You do not understand this simple concept Manu. You cannot spend watts. You might as well "spend" volts or amperes (same wrong).



It is the voltage, not the battery capacity. The battery capacity is expressed in Wh.
His battery capacity is ”at least 50 miles” :D Distance is the important unit for many of us.;)
 

Stefan Mikes

Well-Known Member
If you stored 500 Watts Manu, it probably took 10 seconds to charge the battery, Manu, didn't it. (Joke, in any case).

You do not store "watts" in the battery. You store watt-hours.
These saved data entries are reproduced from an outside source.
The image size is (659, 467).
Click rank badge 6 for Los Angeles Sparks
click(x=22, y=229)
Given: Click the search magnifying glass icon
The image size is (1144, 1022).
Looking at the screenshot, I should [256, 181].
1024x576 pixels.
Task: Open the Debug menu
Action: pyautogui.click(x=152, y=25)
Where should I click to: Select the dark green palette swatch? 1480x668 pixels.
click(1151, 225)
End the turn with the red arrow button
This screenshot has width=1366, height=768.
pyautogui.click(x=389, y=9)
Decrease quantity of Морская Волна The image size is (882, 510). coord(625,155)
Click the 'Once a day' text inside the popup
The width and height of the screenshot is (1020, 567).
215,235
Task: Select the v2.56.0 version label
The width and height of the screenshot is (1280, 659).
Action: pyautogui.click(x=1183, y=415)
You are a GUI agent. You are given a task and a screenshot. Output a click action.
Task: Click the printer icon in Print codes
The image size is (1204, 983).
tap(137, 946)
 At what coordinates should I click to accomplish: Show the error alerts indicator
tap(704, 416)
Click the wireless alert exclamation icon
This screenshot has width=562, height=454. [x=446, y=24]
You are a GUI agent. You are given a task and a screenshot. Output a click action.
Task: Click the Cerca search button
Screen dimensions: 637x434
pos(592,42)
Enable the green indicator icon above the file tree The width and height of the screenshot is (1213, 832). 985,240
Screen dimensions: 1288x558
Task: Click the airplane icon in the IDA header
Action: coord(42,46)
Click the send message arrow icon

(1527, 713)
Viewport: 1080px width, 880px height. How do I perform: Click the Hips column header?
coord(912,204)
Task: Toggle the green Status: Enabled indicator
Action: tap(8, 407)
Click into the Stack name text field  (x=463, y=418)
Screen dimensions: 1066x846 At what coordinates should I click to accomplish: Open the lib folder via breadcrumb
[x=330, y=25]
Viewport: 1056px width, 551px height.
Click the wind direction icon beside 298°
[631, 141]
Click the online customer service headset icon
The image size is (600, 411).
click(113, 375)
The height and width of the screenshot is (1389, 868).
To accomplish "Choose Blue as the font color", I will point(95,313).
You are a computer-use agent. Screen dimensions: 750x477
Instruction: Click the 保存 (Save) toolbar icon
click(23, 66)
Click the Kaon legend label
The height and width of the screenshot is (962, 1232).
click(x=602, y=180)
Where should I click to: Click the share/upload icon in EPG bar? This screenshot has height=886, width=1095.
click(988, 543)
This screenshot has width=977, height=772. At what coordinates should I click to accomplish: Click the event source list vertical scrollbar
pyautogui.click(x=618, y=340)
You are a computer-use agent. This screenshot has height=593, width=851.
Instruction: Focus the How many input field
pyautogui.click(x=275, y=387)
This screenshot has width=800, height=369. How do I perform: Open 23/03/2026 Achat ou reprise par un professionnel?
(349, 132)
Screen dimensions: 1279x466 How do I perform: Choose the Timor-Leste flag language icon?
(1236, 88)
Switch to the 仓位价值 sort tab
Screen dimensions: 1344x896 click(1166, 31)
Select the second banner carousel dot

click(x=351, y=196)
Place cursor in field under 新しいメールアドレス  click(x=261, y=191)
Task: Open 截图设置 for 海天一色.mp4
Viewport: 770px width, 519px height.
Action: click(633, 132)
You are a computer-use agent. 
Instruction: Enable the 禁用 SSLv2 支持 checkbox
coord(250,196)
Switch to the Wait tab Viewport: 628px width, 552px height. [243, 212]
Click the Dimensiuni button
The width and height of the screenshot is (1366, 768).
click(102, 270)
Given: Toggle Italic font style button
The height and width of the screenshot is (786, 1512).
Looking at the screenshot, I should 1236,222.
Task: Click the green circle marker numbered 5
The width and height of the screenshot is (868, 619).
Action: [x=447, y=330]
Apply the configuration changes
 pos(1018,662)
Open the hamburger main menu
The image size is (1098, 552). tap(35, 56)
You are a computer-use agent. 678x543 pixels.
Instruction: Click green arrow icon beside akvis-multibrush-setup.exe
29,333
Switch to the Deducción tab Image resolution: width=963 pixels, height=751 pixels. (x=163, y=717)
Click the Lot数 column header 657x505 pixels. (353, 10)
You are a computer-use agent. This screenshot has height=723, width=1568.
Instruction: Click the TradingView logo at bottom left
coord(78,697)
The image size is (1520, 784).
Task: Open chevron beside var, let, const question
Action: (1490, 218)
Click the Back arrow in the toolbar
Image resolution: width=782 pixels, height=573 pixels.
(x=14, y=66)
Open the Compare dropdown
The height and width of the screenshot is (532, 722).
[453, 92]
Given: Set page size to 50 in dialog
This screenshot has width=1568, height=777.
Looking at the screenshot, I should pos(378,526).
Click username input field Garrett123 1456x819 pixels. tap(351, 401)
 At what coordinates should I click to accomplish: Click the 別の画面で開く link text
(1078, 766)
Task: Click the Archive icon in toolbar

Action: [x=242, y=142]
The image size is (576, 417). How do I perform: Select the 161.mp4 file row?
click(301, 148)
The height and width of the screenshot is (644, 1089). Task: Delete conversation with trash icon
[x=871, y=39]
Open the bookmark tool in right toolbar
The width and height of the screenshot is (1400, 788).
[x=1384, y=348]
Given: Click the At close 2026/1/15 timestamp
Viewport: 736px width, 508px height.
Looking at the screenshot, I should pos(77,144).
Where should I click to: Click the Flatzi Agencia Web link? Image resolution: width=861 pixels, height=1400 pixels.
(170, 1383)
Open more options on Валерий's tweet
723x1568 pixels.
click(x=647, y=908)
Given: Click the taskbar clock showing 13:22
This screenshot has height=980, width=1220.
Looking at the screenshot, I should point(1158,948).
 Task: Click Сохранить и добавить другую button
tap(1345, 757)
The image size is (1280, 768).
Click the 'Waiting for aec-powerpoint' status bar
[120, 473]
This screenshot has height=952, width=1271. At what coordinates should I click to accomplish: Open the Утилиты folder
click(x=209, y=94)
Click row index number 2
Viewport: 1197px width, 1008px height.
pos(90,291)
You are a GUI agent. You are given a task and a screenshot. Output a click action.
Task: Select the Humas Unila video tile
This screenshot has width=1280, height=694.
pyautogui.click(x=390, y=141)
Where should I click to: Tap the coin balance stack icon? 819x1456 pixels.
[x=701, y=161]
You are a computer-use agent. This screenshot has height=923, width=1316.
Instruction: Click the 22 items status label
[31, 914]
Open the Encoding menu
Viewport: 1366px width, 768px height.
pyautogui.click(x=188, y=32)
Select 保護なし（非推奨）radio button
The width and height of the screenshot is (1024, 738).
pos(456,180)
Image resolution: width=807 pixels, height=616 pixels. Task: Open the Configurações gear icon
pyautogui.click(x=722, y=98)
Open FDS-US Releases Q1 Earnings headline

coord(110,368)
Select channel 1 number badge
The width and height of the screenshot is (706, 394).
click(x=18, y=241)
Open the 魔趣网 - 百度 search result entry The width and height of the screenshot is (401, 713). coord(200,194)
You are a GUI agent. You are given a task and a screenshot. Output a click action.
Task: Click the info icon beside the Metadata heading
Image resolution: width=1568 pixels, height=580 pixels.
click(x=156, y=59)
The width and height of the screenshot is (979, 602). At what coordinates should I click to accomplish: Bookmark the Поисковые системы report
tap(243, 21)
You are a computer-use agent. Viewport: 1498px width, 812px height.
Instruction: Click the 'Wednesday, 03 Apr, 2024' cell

If you were unloading a 576 Wh battery, you might get electric current of 250 W / 36 V = 6.9 Amperes and this current flows through the motor circuits, disregarding the battery capacity. However, since you are drawing energy from the battery, and you are drawing 250 W, your battery will work for 576 / 250 = 2.304 h or roughly for two hours and eighteen minutes.

Also, the fact Wh (not W!) are measure of energy stored is the charging process. Assuming your charger is 4 A and the voltage is 36 V, you push 36 * 4 = 144 Watts or 144 Joules per every second. Your battery capacity is 576 Wh, so charging would take at least 576 / 144 = 4 hours. It is because you are storing energy (Wh) not power (W).

Still, it is hard to talk to someone who mixes pears (Watts) with apples (Watt-hours). Both are fruit, true. Both are engineering units. For different physical quantities.


His battery capacity is ”at least 50 miles” :D Distance is the important unit for many of us.;)
Good joke @PaD ;) So I can tell you the tank of my car is good for at least 900 km :D How many liters per Swedish mile does my car use?
 

Mr. Coffee

Well-Known Member
His battery capacity is ”at least 50 miles” :D Distance is the important unit for many of us.;)
The point is that number is meaningless if you are riding in variable terrain, variable temperatures, and variable road surface. It becomes even more challenging when you are riding someplace you never rode before.